Start of INPUT FOR THIS TASK

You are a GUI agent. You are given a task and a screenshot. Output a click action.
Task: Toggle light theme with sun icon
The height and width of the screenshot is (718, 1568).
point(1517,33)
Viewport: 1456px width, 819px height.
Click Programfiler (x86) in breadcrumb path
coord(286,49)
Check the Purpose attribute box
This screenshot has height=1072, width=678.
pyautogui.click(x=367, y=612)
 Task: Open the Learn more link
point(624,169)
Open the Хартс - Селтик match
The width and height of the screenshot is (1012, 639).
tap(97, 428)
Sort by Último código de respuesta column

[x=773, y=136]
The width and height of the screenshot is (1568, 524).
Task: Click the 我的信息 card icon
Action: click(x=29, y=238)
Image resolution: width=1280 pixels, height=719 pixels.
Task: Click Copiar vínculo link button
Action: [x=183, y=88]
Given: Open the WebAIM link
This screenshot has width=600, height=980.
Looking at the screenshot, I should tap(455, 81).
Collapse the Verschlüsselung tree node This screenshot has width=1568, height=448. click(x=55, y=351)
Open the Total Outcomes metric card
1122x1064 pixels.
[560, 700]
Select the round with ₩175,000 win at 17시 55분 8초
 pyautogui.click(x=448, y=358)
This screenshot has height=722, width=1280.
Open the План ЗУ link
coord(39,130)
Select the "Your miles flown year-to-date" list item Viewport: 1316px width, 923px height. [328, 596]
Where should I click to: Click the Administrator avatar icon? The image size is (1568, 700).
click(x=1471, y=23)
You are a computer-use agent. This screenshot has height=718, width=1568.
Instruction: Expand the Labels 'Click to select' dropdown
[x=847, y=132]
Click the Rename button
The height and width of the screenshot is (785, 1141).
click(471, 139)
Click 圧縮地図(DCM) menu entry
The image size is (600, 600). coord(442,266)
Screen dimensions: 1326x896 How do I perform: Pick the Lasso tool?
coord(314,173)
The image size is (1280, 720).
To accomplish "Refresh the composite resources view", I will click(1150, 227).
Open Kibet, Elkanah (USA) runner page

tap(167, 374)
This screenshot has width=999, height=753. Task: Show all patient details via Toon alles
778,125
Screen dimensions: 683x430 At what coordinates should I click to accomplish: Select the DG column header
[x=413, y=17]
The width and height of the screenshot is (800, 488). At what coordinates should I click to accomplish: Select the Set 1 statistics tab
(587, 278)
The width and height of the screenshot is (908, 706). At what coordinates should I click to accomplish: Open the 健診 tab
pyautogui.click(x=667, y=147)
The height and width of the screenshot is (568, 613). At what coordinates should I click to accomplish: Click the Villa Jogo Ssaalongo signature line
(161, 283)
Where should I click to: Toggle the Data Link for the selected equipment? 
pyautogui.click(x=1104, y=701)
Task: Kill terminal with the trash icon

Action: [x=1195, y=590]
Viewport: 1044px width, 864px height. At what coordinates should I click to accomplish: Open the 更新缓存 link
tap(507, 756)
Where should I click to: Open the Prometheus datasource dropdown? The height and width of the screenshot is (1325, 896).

End of INPUT FOR THIS TASK

The full set of entries should appear again, unchanged, line by line.

You are a GUI agent. You are given a task and a screenshot. Output a click action.
Task: Toggle light theme with sun icon
The height and width of the screenshot is (718, 1568).
point(1517,33)
Viewport: 1456px width, 819px height.
Click Programfiler (x86) in breadcrumb path
coord(286,49)
Check the Purpose attribute box
This screenshot has height=1072, width=678.
pyautogui.click(x=367, y=612)
 Task: Open the Learn more link
point(624,169)
Open the Хартс - Селтик match
The width and height of the screenshot is (1012, 639).
tap(97, 428)
Sort by Último código de respuesta column

[x=773, y=136]
The width and height of the screenshot is (1568, 524).
Task: Click the 我的信息 card icon
Action: click(x=29, y=238)
Image resolution: width=1280 pixels, height=719 pixels.
Task: Click Copiar vínculo link button
Action: [x=183, y=88]
Given: Open the WebAIM link
This screenshot has width=600, height=980.
Looking at the screenshot, I should tap(455, 81).
Collapse the Verschlüsselung tree node This screenshot has width=1568, height=448. click(x=55, y=351)
Open the Total Outcomes metric card
1122x1064 pixels.
[560, 700]
Select the round with ₩175,000 win at 17시 55분 8초
 pyautogui.click(x=448, y=358)
This screenshot has height=722, width=1280.
Open the План ЗУ link
coord(39,130)
Select the "Your miles flown year-to-date" list item Viewport: 1316px width, 923px height. [328, 596]
Where should I click to: Click the Administrator avatar icon? The image size is (1568, 700).
click(x=1471, y=23)
You are a computer-use agent. This screenshot has height=718, width=1568.
Instruction: Expand the Labels 'Click to select' dropdown
[x=847, y=132]
Click the Rename button
The height and width of the screenshot is (785, 1141).
click(471, 139)
Click 圧縮地図(DCM) menu entry
The image size is (600, 600). coord(442,266)
Screen dimensions: 1326x896 How do I perform: Pick the Lasso tool?
coord(314,173)
The image size is (1280, 720).
To accomplish "Refresh the composite resources view", I will click(1150, 227).
Open Kibet, Elkanah (USA) runner page

tap(167, 374)
This screenshot has width=999, height=753. Task: Show all patient details via Toon alles
778,125
Screen dimensions: 683x430 At what coordinates should I click to accomplish: Select the DG column header
[x=413, y=17]
The width and height of the screenshot is (800, 488). At what coordinates should I click to accomplish: Select the Set 1 statistics tab
(587, 278)
The width and height of the screenshot is (908, 706). At what coordinates should I click to accomplish: Open the 健診 tab
pyautogui.click(x=667, y=147)
The height and width of the screenshot is (568, 613). At what coordinates should I click to accomplish: Click the Villa Jogo Ssaalongo signature line
(161, 283)
Where should I click to: Toggle the Data Link for the selected equipment? 
pyautogui.click(x=1104, y=701)
Task: Kill terminal with the trash icon

Action: [x=1195, y=590]
Viewport: 1044px width, 864px height. At what coordinates should I click to accomplish: Open the 更新缓存 link
tap(507, 756)
Where should I click to: Open the Prometheus datasource dropdown? The height and width of the screenshot is (1325, 896).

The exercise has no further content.